Like the storytelling in writing by Gabriel Garcia Marquez – or the narrative magicked into life by Tony Miyambo in his Cenotaph of Dan wa Moriri, the story is not linear. In fact, it takes some moments of careful listening to understand who the characters, Mario and Marie, are, at the outset. There are powerful nuggets of difficult fact cast among a terrain of apparent whimsy with the sleight of hand tricks that bring Chinese linking rings into the mix.
And the nuances of accent take you between Second World War Spain, Malta of the 1950s, Alexandria in Egypt from before then, and Durban in South Africa, thereafter. Your ear needs to be quick and careful as you follow the intricate paths established by Brincat. It’s about love and madness, loss and integrity. It’s also about taboo and lust and strange things that the body can do when you’re 12, to make things even more confusing for you.

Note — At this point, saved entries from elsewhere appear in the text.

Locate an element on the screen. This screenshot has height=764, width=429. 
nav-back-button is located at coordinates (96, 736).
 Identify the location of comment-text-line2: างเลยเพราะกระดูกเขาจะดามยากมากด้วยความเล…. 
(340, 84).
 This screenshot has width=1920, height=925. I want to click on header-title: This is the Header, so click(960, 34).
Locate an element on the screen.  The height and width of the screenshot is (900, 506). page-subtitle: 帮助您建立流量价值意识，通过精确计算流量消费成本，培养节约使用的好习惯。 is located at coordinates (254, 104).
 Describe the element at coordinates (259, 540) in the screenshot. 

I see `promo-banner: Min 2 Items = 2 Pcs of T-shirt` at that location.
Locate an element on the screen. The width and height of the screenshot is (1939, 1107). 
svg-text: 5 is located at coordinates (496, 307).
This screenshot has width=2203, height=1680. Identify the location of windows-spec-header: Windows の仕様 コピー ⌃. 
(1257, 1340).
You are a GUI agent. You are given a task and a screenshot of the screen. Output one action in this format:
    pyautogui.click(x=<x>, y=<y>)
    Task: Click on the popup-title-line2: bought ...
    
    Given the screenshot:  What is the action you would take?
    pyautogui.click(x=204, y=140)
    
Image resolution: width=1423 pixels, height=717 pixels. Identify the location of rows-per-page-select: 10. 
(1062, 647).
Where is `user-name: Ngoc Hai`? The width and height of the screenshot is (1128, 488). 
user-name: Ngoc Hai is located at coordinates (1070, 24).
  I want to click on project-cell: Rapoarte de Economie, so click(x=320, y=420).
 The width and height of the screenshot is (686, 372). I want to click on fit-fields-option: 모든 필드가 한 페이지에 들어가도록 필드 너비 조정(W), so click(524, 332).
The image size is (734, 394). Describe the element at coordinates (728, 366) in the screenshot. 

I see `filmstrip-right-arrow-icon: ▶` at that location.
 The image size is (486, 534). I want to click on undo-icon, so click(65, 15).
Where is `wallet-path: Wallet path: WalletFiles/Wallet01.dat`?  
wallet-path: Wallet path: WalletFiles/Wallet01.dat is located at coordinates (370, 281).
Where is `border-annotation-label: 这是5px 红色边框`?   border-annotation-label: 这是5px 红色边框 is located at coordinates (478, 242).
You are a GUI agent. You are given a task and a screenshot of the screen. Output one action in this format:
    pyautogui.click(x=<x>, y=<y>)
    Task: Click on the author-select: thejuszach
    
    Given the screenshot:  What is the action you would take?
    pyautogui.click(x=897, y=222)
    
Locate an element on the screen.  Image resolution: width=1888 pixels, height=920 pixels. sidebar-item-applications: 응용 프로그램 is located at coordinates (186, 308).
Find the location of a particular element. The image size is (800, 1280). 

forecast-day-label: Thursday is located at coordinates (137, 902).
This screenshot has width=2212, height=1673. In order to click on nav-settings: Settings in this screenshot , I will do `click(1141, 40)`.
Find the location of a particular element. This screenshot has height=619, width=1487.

The Moon is a beautiful and universal piece, written in simple language with a deft hand and clearly over a great many years of emotions spent and ideas thought and revisited, sometimes in great pain. It evokes some of the texture in works such as Jon Keevy’s A Girl Called Owl or Sophie Joans’s ÎIe. If you lived through some of the horrors of apartheid, there are passages here that will plummet your memories with almost physical pain. If you lived through the messiness of your own adolescence, if you understood the value of friendship, if you saw things in your friends before they were aware of them, themselves, this is a play you will adore. It’s a touchstone work and a clear victory in storytelling.
Brincat’s presence onstage is luminous. Not through any tricks of technology or bells and whistles of any other kind. His pauses hold you. His hesitations, speaking in the voice of a very young boy, or of a grown son supporting an elderly mother with dementia, will snatch at your own sense of humanity.
The play is nothing short of brilliant, but a theatre experience is contained within the machine of the theatre itself, and if the lighting operator sneezes and makes noises in the space behind the seating; and if the ticket machines in the theatre’s parking are broken, something is disrupted in the beauty you have been privileged to see.
The Moon Looks Delicious from Here is directed by Sjaka Septembir assisted by Caroline Esterhuizen. Written and performed by Aldo Brincat, it features music by Bongeziwe Mabandla and is onstage at the Barney Simon Theatre, Market Theatre complex in Newtown, Johannesburg, until 27 July 2025.